11.520: A Workshop on Geographic Information Systems |
11.188: Urban Planning and Social Science Laboratory |
INTRODUCTION
In this exercise, you will explore the spatial patterns of the housing and
socio-economic characteristics of communities in and around
We ask you to use these data to prepare a short report with textual discussion plus three maps for Part I and two maps (with a table) for Part II.
Before starting the hands-on work, read through the entire assignment to get a sense of the datasets, analytic approach, and processing steps. Then, make sure you can access the datasets in the 11.520 Locker. [As explained in the lab exercises, you can find the locker by navigating through the sub-directories on network drive Z:, or you can attach the class locker to a new drive letter - we suggest Drive M: (for maps). The earlier lab exercises explained how to mount the Andrew File System locker //afs/athena.mit.edu/course/11/11.520/ on network drive M:]
DATA
The census tract boundaries are saved in a 'shapefile' that contains only the boundary geometry and a few geographic identifiers (like county, track number, etc.). This shapefile must be joined with a dbf-formatted table in order to relate the census data to specific census tracts. The census tract shapefile is called msa5_tr90.shp. It is located in the class data locker (M:\data) and contains all the 1990 census tracts in the five Eastern Mass counties in and around Boston.
The socioeconomic data for these tracts have been pulled from the 1990 Census SF3A datasets and are stored in the same M:\data directory in a dbf-formatted table called msa5_tr90_data.dbf. This file must be 'linked' or 'joined' to the attribiute table for the tract boundaries by a common field called "STCNTYTR" before you will be able to generate thematic maps using the census data. (STCNTYTR is the abbreviation for STate-CouNTY-TRact.) Use the ArcMap help files to see how to 'join' the data table to the attribute table if you want to get started with the homework before we show you how to do this in class.
The msa5_tr90_data.dbf table includes 60+ variables from the much longer list of all variables in the decennial Census. Take a look at the dictionary for the specific census data fields in msa5_tr90_data.dbf. (Note: this list is a subset of the full Census Bureau's listing and technical documentation for the hundreds of population and housing variables from the 1990 census. This technical document is archived in the class locker as M:\data\census90\census90stf3td.pdf. More details about the 1990 US Census are available in Tom Grayson's and Annie Thompson's notes on "Making Sense of the Census". Be aware, however, that some of the online references in these notes are no longer available and you will need ONLY the shorter list of 60+ variables mentioned above in order to do the homework. During the next few weeks we will have additional exercises using US census data, but we will use the 2000 US census for those exercises and will provide the relevant technical documentation. Also, note that small-area comparison of census data across decades can be tricky due to changes in census tract and block group boundaries. MIT's Rotch Library has CDs from a third-party firm, GeoLytics, which has reconciled past census data to year 2000 boundaries. Should you wish to analyze trends in census data for your individual project later in the semester, you will likely want to use the GeoLytics CD.)

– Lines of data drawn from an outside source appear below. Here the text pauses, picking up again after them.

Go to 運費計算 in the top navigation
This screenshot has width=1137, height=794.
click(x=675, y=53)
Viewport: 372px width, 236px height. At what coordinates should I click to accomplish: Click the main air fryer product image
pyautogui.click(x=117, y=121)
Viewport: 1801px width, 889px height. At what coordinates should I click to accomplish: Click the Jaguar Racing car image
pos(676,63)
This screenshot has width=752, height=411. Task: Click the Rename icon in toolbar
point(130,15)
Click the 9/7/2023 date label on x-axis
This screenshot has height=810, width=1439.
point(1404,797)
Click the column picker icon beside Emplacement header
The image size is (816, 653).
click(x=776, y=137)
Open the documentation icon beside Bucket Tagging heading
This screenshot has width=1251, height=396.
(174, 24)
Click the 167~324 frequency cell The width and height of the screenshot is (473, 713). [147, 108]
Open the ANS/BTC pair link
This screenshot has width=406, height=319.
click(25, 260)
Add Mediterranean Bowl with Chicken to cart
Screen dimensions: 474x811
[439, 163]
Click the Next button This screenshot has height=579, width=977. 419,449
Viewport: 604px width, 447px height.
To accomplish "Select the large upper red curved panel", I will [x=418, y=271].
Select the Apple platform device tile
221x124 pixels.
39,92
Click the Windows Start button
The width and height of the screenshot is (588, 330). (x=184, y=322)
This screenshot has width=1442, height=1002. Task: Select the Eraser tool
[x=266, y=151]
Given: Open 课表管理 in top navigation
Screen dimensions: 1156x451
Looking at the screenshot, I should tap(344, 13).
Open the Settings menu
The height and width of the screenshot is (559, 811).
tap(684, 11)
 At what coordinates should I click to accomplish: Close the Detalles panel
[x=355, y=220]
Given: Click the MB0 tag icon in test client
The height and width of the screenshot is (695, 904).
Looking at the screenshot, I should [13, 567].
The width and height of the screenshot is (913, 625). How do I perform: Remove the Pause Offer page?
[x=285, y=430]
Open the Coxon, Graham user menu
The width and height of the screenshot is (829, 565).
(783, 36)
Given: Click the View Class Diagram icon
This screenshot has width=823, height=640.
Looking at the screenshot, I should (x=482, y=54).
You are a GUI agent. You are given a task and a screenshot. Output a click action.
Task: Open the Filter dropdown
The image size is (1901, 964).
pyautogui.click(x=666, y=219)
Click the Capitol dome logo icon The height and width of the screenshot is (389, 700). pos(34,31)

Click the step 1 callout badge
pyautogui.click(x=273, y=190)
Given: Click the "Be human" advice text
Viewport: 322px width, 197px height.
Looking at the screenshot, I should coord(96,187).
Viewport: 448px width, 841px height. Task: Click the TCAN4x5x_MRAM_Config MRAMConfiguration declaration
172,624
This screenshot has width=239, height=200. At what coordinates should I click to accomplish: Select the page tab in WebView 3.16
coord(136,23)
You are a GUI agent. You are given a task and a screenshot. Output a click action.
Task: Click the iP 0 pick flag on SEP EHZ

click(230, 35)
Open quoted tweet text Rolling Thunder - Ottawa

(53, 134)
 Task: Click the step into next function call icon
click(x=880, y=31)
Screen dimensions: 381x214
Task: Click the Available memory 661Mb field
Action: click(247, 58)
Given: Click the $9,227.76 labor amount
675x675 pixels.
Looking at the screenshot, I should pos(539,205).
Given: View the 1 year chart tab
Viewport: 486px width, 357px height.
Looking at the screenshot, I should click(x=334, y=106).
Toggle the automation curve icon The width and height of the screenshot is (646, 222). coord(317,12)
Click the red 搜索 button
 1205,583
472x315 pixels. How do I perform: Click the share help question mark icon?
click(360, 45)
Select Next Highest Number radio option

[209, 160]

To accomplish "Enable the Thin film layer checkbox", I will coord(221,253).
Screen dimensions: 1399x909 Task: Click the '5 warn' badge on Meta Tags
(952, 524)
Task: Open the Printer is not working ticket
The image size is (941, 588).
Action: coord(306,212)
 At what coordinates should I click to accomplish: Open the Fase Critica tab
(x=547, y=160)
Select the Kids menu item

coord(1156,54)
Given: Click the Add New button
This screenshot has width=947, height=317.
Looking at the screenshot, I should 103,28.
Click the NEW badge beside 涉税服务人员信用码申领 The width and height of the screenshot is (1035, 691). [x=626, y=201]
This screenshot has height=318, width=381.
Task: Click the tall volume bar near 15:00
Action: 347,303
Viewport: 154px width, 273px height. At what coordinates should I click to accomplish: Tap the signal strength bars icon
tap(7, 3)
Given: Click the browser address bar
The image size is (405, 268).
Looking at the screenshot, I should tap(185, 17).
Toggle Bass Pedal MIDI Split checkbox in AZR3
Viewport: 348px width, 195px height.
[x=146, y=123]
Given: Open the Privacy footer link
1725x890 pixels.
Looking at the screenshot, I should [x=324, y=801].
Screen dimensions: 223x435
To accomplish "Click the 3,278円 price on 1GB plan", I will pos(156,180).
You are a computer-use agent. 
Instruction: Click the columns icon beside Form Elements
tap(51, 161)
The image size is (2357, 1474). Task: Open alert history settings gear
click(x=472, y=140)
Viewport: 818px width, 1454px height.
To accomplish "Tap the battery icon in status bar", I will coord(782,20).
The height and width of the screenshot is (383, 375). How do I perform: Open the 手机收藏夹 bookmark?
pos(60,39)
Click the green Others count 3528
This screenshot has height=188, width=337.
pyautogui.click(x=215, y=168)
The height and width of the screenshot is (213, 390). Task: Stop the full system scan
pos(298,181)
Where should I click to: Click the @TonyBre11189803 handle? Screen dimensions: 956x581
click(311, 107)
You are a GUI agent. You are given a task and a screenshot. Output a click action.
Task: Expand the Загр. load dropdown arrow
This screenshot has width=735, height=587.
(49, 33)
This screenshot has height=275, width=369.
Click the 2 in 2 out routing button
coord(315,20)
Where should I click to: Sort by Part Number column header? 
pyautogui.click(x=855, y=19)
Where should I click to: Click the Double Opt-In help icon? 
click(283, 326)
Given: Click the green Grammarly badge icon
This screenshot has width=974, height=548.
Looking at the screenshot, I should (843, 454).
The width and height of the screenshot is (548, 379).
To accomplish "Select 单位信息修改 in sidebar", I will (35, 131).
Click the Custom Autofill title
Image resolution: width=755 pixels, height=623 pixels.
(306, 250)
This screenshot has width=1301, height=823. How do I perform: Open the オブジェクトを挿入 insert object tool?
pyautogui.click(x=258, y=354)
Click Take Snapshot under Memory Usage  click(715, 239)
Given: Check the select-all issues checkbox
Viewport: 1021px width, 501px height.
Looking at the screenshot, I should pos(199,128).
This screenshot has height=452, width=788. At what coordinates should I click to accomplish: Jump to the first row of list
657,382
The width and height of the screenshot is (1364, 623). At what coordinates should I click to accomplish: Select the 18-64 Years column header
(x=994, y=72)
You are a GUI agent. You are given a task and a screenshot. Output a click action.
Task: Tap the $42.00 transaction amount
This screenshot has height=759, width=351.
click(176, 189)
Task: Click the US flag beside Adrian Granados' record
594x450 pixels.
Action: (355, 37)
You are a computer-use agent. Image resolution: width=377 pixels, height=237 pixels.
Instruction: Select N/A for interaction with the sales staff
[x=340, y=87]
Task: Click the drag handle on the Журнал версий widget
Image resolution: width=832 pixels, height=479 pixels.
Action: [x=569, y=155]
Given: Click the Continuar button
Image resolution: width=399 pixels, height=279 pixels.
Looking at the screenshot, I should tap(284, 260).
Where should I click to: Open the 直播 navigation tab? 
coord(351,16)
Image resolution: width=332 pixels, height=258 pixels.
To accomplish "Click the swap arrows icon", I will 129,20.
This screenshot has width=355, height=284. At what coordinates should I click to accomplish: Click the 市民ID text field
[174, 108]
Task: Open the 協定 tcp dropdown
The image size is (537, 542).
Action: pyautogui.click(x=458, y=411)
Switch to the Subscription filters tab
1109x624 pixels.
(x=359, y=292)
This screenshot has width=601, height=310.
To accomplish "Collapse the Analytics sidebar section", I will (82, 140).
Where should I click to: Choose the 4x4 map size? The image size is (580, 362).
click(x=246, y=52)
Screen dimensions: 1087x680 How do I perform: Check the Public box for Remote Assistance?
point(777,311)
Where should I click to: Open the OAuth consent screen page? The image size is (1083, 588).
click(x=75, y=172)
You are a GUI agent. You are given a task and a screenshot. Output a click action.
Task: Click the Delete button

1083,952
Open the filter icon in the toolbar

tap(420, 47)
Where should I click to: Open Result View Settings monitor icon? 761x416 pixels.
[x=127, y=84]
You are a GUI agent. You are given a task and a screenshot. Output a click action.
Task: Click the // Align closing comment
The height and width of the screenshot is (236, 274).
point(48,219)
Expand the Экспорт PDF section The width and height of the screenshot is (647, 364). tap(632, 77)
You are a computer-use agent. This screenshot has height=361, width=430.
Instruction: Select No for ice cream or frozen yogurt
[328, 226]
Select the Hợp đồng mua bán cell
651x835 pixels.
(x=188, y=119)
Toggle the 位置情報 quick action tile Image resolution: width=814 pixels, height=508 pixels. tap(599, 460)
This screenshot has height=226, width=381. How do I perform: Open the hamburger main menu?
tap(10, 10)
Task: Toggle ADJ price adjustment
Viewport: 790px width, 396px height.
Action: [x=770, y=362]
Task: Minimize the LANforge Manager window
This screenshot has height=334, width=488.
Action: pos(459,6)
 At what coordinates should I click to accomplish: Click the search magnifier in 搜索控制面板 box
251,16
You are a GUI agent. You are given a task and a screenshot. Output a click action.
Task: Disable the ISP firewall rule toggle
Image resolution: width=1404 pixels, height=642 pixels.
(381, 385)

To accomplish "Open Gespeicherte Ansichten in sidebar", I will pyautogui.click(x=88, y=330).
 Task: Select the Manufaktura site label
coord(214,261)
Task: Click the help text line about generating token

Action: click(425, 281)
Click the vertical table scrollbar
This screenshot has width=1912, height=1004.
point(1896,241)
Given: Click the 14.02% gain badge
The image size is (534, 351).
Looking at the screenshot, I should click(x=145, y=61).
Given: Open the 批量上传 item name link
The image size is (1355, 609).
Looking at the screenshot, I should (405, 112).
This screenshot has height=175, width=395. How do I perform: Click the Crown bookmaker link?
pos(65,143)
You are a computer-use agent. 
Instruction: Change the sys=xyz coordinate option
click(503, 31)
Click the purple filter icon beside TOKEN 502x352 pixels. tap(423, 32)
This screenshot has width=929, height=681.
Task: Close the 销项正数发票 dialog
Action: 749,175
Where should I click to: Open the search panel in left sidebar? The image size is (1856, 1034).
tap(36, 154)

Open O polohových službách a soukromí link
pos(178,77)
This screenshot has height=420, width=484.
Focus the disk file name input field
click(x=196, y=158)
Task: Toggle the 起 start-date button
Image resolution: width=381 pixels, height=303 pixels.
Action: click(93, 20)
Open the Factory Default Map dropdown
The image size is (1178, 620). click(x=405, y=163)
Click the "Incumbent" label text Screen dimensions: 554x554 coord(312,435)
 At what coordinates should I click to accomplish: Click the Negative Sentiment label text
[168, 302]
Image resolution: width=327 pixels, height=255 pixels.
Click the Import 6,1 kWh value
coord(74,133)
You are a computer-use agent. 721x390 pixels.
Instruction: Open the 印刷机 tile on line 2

Besides the census data, which will be used primarily in Problem #1, you will need a map of major roads and shopping centers for Problem #2. The shopping center coverage (for the Boston metro area) is called shopcntrs and is also stored in M:\data. The major roads layer is called majmhda1 and can be also found in the directory M:\data. All of these coverages use the following coordinate system: Massachusetts State Plane, Mainland Zone, NAD 1983, meters. **Be sure to set the map units and distance units in the Data Frame Properties window so you can measure distances in your Data View window and be sure that the distances you compute in Problem #2 are reasonable.**
Data Sources: The roads coverage comes from the Mass Highway Department via MassGIS and the shopping center coverage is proprietary data provided by SSR Research (circa 1995) for internal MIT educational use.
SUMMARY
A map should always have a purpose. A good map should deliver the information that you want readers to understand. Therefore the map should be very intuitive without requiring reading the discussion of the map in your paper or report. Try to give the map to your friends who have no training in GIS to see if they can recognize the message you were trying to deliver and ask them whether they find the evidence to be compelling.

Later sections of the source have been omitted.